**Pagina:**
'''

Con formula perentoria (Mon. III 15), Dante afferma che «solo Dio sceglie, Egli solo conferma, poiché non ha un superiore» (“solus eligit Deus, solus ipse confirmat, cum superiorem non habeat”). L’imperatore Arrigo VII, che Dante esorta a scendere in Italia per porre fine alle continue lotte tra i Comuni e tra le fazioni interne ad essi che si lacerano in guerre civili, è per lui erede del sacro istituto dell’Impero Romano.
Questa indipendenza dell’Imperatore dal Papa, che è sembrata addirittura una anticipazione della cavouriana formula di “libera Chiesa in libero Stato”, viene attenuata, ma solo parzialmente, nel finale dell’opera, quando si afferma che «reverentia Cesar utatur ad Petrum qua primogenitus filius debet uti» (“l’Imperatore usi quella reverenza verso il Papa che deve un figlio primogenito a suo padre”).
Non si tratta, a nostro avviso, di una dichiarata subordinazione dell’Imperatore al Papa (il che sconfesserebbe tutta la robusta argomentazione precedente), ma un modo di mediare tra i due poteri, la cui collaborazione soltanto può garantire la pacifica convivenza tra gli uomini (lo testimoniano, dal punto di vista retorico, le tante formule attenuative disseminate in queste pagine, come quodammodo, in aliquo, ecc.). Non bastò questa postilla, come sappiamo, a evitare la messa all’indice del De Monarchia nel 1559, accusato di deliri ghibellini da censurare senza riserve (la riabilitazione dell’opera, che si crede risalga al 1881 ad opera di Leone XIII, in realtà non è mai avvenuta), né ad impedire che il cardinale Bertrando del Poggetto desse l’ordine, come racconta Boccaccio, di bruciare già nel 1329 a Bologna tutte le copie manoscritte dello scritto dantesco.
Il mondo in cui vive Dante è però in grande fermento: le monarchie nazionali, in primis quella francese, stanno mettendo in crisi l’istituto imperiale. I Comuni sono in perenne lotta tra loro.
La Chiesa stessa è attanagliata dalla blanda cupiditas, lacerata dalla corruzione, dalla mondanità, dalla simonia. È qui che Dante ha una profonda intuizione: la guerra diventa l’elemento fondativo della società moderna. Come la Storia ha dimostrato, la lupa infernale, la cupidigia, alimenta la politica dei nascenti Stati nazionali, spinti dalla brama di potere e ricchezza, da ottenere con la forza e con le armi. La molteplicità dei singoli poteri, la distruzione del principio dell’unità politica europea, la guerra come strategia di base dei rapporti internazionali, sono i segnali di un mondo che prendeva direzioni opposte all’utopia dantesca.
Non a caso, l’equazione “frammentazione politica=guerra” è antitetica alla missione più importante dell’Imperatore:«ut scilicet in areola ista mortalium libere cum pace vivatur», ossia “far sì che in questa aiuola umana si possa vivere nella libertà e nella pace” (Mon. III 15.17, cfr. Mon I 14.7 «ut humanum genus…ab eo regatur et comuni regula gubernetur ad pacem»).

'''

**Record salvati:**

'''

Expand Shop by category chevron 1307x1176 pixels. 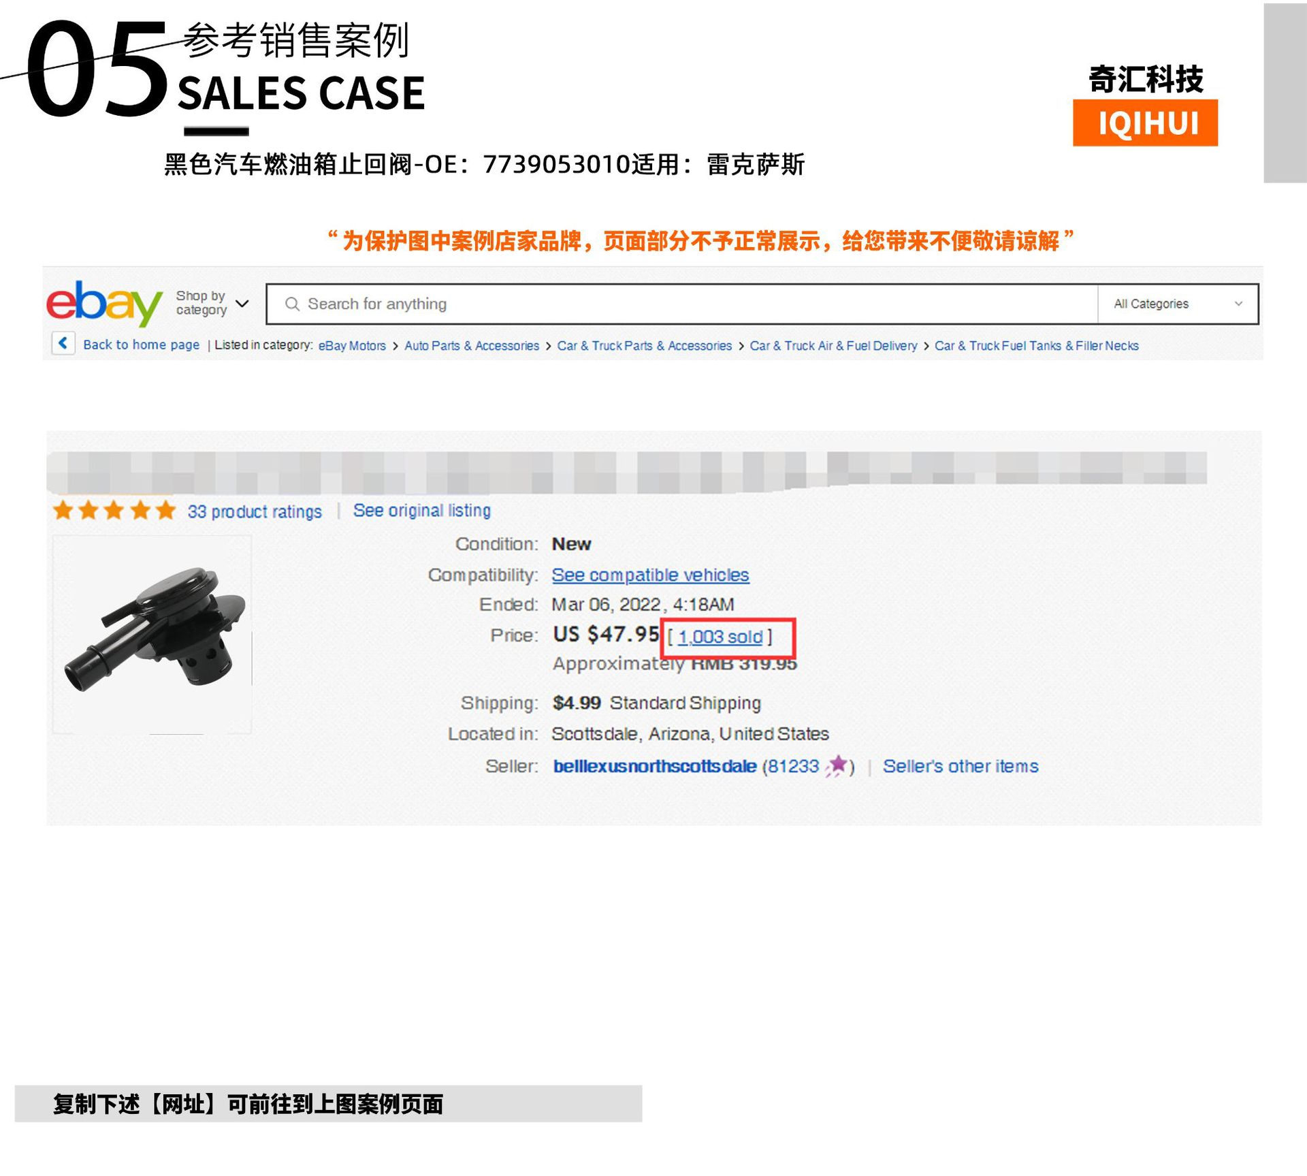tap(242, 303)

'''
'''

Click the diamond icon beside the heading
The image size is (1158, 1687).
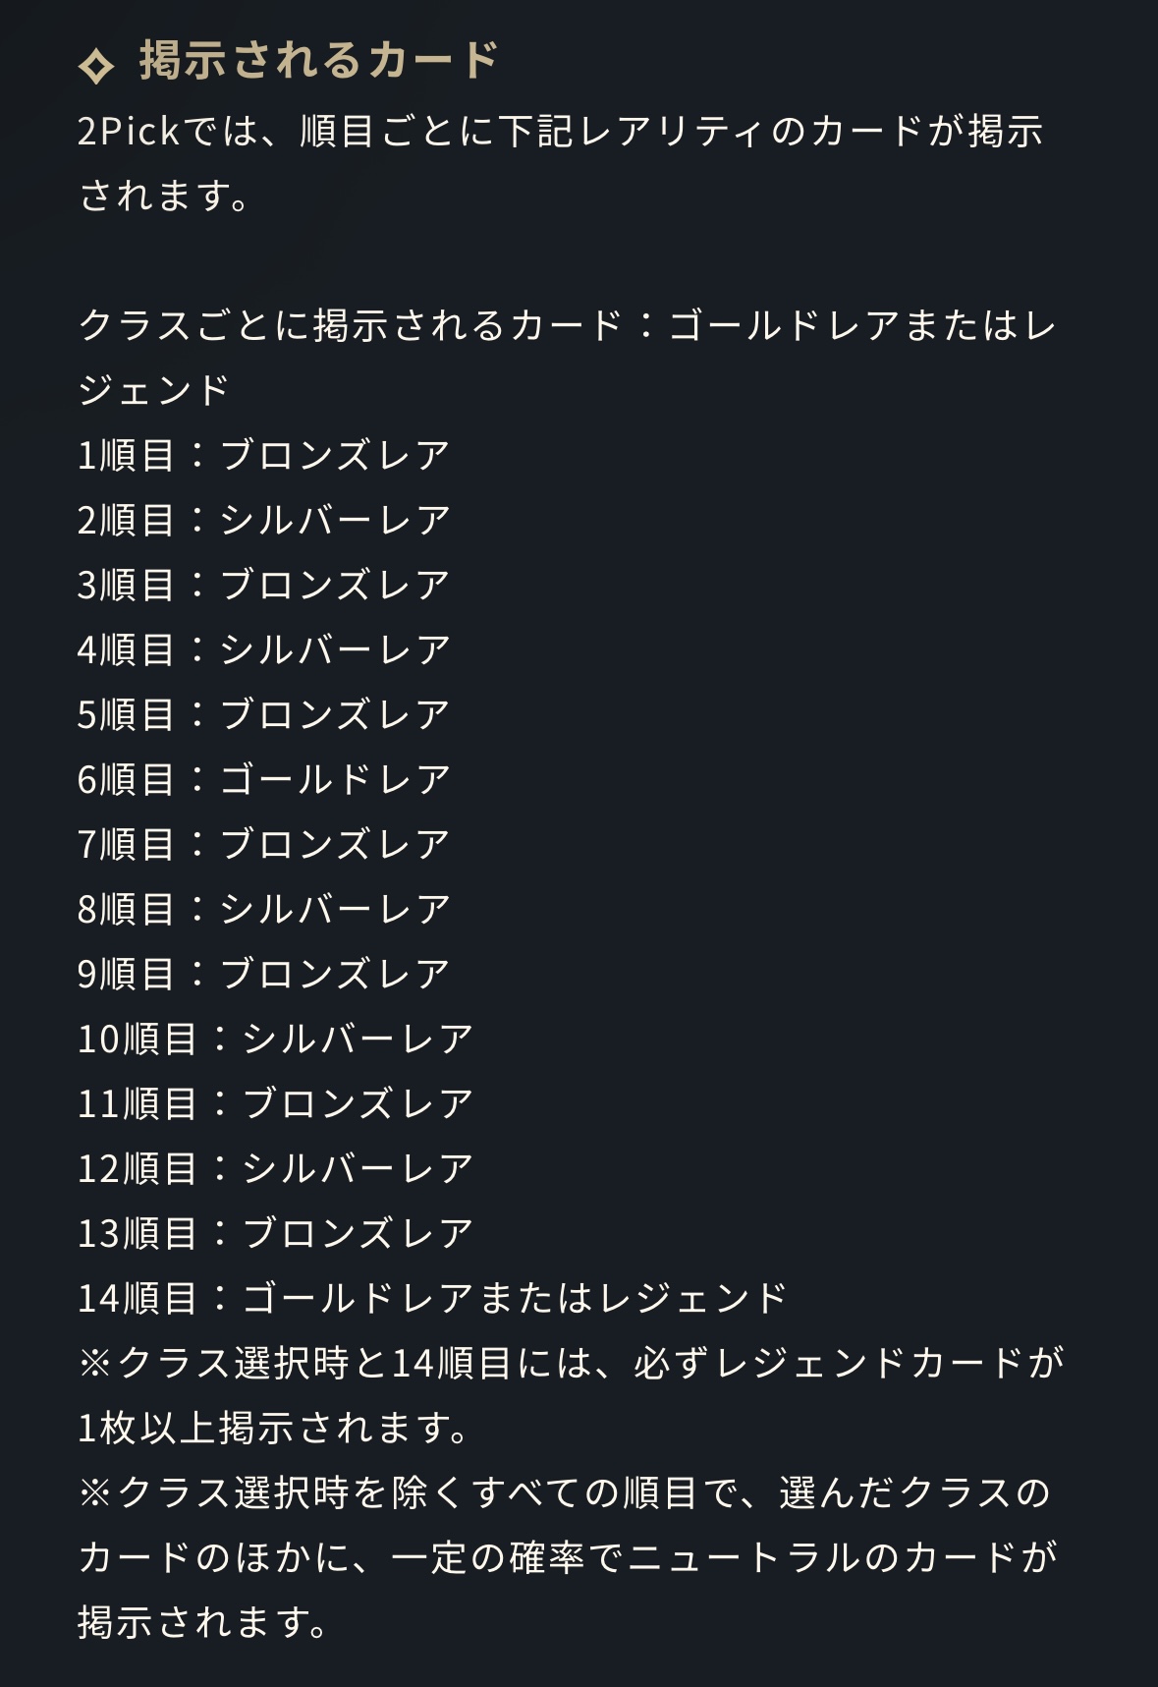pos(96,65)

'''

**Compiti da svolgere:**
- a) Secondo il testo sul De Monarchia, in che anno l'opera fu messa all'indice?
- b) Ricopia il brano del testo sul De Monarchia che si apre con le parole in cui compare "Il mondo in" e si chiude con "lotta tra loro.".

**Risposte ai compiti:**
- a) Nel 1559.

- b)
Il mondo in cui vive Dante è però in grande fermento: le monarchie nazionali, in primis quella francese, stanno mettendo in crisi l’istituto imperiale. I Comuni sono in perenne lotta tra loro.